SA Bugzilla – Bug 6884
uribl_all_types.t test is intermittently failing
Last modified: 2013-01-17 01:52:05 UTC
- We have failed the last 5 buidls 8280 through 8285 such as: - Test failure output example: https://builds.apache.org/job/SpamAssassin-trunk/8284/testReport/make_test/t_uribl_all_types_t/test______2/ - make test on my systems works without issue Thoughts: - Might be wrong output in the rules report vis a vis a bug similar to freemail where we haveincorrect output going into the report - Might be DNS related but Mark doesn't think so - Try and get the log output from Jenkins which KAM doesn't know how to do Per Michael: One thing you could do is modify the tests/jenkins to archive the logs so that you can go to the web interface and review them.
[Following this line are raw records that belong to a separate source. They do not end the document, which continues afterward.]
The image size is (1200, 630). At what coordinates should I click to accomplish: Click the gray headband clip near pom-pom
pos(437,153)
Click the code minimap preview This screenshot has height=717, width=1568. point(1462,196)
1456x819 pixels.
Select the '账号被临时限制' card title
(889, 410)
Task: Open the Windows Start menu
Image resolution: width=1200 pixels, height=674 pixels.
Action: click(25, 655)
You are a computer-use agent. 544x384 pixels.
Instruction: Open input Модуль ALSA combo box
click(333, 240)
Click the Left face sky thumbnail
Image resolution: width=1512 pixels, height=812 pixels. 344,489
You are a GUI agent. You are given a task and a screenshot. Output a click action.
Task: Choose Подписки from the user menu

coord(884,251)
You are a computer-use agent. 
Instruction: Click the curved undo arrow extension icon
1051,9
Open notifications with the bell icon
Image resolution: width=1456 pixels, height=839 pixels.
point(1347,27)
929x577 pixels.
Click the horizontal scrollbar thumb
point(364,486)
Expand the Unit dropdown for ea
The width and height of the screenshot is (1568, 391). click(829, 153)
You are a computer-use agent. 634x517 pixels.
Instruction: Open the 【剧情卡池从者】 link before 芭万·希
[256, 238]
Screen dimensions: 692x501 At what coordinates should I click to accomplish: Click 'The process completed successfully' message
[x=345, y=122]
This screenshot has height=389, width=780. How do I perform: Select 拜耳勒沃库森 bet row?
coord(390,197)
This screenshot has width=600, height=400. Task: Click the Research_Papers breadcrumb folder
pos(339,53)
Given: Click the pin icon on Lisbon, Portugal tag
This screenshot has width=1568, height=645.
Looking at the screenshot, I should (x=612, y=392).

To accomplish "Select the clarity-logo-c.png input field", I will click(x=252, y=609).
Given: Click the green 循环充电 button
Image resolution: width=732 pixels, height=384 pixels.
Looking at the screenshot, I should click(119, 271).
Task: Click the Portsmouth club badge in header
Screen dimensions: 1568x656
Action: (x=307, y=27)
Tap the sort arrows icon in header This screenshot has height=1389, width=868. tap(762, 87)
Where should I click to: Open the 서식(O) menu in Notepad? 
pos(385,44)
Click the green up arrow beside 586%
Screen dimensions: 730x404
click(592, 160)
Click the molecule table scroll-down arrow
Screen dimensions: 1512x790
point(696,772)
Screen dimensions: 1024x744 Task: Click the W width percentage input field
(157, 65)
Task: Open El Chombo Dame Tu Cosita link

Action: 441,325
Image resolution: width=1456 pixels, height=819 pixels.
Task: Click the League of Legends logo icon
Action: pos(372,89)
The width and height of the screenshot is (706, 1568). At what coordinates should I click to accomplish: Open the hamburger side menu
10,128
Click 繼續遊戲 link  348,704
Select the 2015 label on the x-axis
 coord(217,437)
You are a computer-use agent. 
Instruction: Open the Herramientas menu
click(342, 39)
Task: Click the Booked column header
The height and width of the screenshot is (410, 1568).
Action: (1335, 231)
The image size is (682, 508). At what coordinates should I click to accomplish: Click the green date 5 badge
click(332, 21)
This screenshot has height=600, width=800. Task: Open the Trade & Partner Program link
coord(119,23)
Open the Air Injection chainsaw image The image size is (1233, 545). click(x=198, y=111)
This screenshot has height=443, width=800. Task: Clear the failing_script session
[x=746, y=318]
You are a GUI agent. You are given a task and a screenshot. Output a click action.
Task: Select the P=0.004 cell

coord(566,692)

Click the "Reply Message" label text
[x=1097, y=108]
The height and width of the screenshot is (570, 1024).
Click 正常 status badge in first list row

I'd actually be surprised if that wasn't already done. It's been awhile since I messed with the source, but I think just adding a tar czvf log_output.tgz WORKDIR/t/log/* or whatever the path actually is, would get you a .tgz of the logs and then modify the Jenkins config to archive that file along with the results.
The underlying cause is identified by Mark in Bug 6880. *** This bug has been marked as a duplicate of bug 6880 ***
> The underlying cause is identified by Mark in Bug 6880. Not quite: the Bug 6880 is certainly the final drop that broke the uribl_all_types test unconditionally, but the intermittent variability in the sub-description still remains. On my host it fails in about 50% of runs.
Not entirely a duplicate, the original failure reason is still there.
(In reply to comment #3) > Not entirely a duplicate, the original failure reason is still there. Once I added a description, my ability to replicate the failure is gone. Descriptions are stored in a custom Tie Hash of a single string. I wonder if there is a bug in that storage involved rules with no descriptions? Anyway, I'll leave this open and see what fails on the next jenkins build.
(In reply to comment #3) > Not entirely a duplicate, the original failure reason is still there. As Jenkin's is now stable, I will close this ticket but if you can find any rhyme or reason or way to duplicate the issue that might lead to the REPORT leakage issue, please feel free to re-open.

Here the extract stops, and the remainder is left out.